(Data excerpts begins)

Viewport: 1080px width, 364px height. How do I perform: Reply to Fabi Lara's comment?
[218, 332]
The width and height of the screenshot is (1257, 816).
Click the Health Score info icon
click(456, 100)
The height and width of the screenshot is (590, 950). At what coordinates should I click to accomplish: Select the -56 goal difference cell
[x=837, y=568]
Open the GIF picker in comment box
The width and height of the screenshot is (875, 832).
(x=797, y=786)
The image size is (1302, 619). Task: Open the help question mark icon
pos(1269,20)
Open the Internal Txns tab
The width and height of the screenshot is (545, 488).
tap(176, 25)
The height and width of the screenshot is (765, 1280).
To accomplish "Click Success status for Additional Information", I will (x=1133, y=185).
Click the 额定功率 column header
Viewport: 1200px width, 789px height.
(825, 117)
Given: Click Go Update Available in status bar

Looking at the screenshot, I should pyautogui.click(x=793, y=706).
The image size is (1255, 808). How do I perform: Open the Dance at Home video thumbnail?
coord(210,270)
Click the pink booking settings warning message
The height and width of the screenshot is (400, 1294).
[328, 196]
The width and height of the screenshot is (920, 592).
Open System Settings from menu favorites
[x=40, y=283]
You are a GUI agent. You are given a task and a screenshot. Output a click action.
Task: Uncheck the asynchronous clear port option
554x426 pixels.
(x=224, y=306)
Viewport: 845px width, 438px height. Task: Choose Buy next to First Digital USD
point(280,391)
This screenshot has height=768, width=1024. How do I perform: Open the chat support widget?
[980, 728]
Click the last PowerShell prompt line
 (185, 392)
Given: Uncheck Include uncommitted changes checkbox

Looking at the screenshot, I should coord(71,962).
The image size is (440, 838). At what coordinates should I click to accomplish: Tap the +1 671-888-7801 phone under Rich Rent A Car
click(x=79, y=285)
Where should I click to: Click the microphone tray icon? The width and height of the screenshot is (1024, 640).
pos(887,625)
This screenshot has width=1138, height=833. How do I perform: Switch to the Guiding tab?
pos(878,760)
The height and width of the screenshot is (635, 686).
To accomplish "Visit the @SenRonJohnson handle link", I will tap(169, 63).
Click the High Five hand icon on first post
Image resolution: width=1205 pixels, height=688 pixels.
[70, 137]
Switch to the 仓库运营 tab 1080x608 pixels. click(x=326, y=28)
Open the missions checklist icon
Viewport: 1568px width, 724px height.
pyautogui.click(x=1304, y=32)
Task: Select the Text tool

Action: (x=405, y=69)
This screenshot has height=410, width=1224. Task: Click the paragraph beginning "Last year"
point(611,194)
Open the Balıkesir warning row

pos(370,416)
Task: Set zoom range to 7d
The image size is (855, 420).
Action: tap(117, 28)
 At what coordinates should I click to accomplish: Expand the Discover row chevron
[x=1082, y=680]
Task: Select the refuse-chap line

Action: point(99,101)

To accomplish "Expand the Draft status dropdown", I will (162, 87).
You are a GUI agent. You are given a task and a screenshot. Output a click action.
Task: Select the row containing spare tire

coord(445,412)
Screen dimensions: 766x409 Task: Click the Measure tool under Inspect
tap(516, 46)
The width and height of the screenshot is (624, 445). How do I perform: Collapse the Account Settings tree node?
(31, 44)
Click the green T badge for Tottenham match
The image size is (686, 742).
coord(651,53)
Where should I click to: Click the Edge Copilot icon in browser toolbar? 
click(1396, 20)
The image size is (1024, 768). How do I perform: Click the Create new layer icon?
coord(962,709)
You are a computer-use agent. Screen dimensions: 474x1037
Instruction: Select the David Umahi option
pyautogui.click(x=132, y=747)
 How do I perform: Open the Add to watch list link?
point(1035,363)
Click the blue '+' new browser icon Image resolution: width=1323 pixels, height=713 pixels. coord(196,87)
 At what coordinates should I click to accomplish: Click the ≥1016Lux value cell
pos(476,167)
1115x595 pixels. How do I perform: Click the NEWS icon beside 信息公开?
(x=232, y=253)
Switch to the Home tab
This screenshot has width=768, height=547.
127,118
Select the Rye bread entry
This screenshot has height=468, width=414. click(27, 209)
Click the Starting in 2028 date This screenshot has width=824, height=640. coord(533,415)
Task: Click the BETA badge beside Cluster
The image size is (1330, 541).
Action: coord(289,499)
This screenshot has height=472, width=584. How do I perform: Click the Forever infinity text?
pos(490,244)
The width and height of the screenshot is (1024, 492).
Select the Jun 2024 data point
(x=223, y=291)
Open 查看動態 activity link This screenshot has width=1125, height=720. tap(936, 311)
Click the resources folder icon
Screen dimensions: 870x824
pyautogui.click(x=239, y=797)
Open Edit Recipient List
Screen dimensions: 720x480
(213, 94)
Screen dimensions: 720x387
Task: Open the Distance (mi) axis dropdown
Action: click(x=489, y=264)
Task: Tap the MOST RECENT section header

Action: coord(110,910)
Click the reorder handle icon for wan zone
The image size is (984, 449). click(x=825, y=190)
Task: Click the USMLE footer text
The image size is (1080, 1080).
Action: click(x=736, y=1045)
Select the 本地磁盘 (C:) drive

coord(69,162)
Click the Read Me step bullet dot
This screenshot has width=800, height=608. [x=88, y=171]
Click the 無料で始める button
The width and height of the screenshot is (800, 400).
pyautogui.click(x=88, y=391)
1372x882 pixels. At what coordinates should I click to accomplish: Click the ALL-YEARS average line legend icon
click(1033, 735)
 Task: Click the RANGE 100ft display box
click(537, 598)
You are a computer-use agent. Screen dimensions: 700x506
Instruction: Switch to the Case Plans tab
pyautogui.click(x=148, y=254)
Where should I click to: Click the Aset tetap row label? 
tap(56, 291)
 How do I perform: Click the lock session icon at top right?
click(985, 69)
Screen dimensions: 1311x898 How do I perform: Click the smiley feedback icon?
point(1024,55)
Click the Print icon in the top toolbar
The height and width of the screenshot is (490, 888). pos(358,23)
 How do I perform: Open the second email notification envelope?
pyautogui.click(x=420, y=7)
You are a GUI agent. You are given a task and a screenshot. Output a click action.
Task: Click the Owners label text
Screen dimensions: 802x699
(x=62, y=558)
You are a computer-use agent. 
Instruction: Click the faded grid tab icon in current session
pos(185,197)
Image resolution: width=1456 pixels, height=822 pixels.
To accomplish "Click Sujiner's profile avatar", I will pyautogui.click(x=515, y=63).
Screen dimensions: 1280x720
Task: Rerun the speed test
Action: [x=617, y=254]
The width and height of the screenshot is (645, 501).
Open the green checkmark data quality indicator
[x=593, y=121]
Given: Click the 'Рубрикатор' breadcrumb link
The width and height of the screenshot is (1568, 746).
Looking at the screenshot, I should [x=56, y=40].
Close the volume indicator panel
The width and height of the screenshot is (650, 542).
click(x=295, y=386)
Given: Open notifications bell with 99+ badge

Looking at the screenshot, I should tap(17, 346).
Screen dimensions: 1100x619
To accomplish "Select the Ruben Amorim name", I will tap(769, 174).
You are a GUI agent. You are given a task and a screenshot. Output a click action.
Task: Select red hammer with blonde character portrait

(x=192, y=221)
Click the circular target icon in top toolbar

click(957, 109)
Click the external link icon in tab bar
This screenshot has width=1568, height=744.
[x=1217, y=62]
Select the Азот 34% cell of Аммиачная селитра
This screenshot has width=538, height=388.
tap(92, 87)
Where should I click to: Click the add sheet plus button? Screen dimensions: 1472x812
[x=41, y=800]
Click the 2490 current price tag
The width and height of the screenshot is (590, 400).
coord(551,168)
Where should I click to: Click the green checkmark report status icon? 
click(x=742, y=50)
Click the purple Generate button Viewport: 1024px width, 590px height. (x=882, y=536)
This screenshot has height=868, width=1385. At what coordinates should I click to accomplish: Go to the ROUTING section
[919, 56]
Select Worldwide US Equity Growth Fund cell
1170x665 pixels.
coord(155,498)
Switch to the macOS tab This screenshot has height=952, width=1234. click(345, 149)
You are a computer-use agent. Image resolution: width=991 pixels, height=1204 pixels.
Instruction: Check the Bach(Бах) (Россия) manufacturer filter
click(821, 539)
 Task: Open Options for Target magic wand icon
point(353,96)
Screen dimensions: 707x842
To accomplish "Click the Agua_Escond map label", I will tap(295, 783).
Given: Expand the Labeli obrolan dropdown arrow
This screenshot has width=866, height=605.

(Data excerpts ends)

→ What you will do: Copy all lines of the preceding data that hold the word "computer".

→ Response area:
You are a computer-use agent. Screen dimensions: 474x1037
You are a computer-use agent. Screen dimensions: 700x506
You are a computer-use agent. 
You are a computer-use agent. Image resolution: width=991 pixels, height=1204 pixels.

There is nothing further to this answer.